Fitocracy is designed like a social network, with profiles, status updates, comments, and photos — but all the talk revolves around fitness. Users get points based on their regular workouts or by participating in pre-planned sets of exercises called "quests." And of course, there are badges. "Fitocracy makes exercising fun through gamification, awarding points and badges for workouts well done and ranking users to spark friendly competition," the company says.

New Year's resolution season brought interest from the press, including a review on The Dr. Oz Show, and the app was featured by Apple in the App Store's New Year's section. Unfortunately, the Android app could not be finished in time for January 1.

Fitness is a hotly-contested market across all platforms, with everything from Wii Fit to immersive games like Run Zombies Run vying for users’ attention. Data-centric apps like Runkeeper and Jawbone could also be considered Fitocracy’s competitors. There are also bodybuilding-specific competitors like Fleetly and WeightTraining.com, which have incorporated some similar gaming elements.

Despite all the crowding in the field, Fitocracy is one of the most social and addictive fitness trackers in the genre. It's designed to take advantage of the kind of game mechanics that have sucked people into playing video games for years. As the founders are fond of saying, playing the game is like leveling up your EverQuest character — except you’re leveling up yourself. Fitocracy users spend an average of 3.5 hours a month using the app (by comparison, Twitter users spend 21 minutes a month).

Fitocracy is one of the most social and addictive fitness trackers in the genre

The app also offers the ability to start or join a group challenge, in which friends compete against each other. Users can also join groups, which may be interest-based or groups of friends, like "Getting Fit for the Zombie Apocalypse." Fitocracy also has a searchable database of exercises and the ability to save up to eight workouts for free. The premium version, "Fitocracy Hero," lets subscribers challenge each other to one-on-one duels, save other people’s workouts, get early access to new features, and save an unlimited number of routines for $4.99 a month or $49.99 a year.

Some interesting dynamics have emerged in the extremely body-conscious community. Much of the comments traded back and forth are positive, between both guys and girls, who are constantly posting pictures of their abs, biceps, and so on. "But as you might imagine, a lot of flirtatious behavior and cross-gender compliments as well," Wang admitted. "An enormous amount of that, actually." A few users became couples through Fitocracy, he said. "People joke about us starting a dating service all the time."

There’s also a dark side to all this focus on body image

There’s also a dark side to all this focus on body image, and some users can be sensitive to criticism. As a result, the eight-person company spends a lot of time on community moderation. "We've even got a nucleus of users inside the community that came over from 4chan and brought that culture with them," he said, referring to the image-based, anonymous forum that is notorious for attracting immature and hateful users. "We've had to cordon them off into their own little sandbox. They call themselves ‘/fit/’. Whenever their cultural standards and language leak outside of their little area, things can get very nasty."

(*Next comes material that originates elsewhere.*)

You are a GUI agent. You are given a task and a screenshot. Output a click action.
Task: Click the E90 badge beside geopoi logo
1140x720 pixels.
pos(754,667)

The Android version is missing a few features, including the leaderboard and group challenges, which were left out due in the time crunch. However, Wang looks at it as an experiment. "Might be a good opportunity to see if simplifying the app by cutting some of those things out makes sense," he said.

When asked about his New Year’s resolution, Wang gave the stock startup response: be the best CEO he can be. As far as fitness goes, he admits he’s hoping to stick to a healthy diet while also maintaining a healthy social life. "It's taken years to learn how to do both," he said.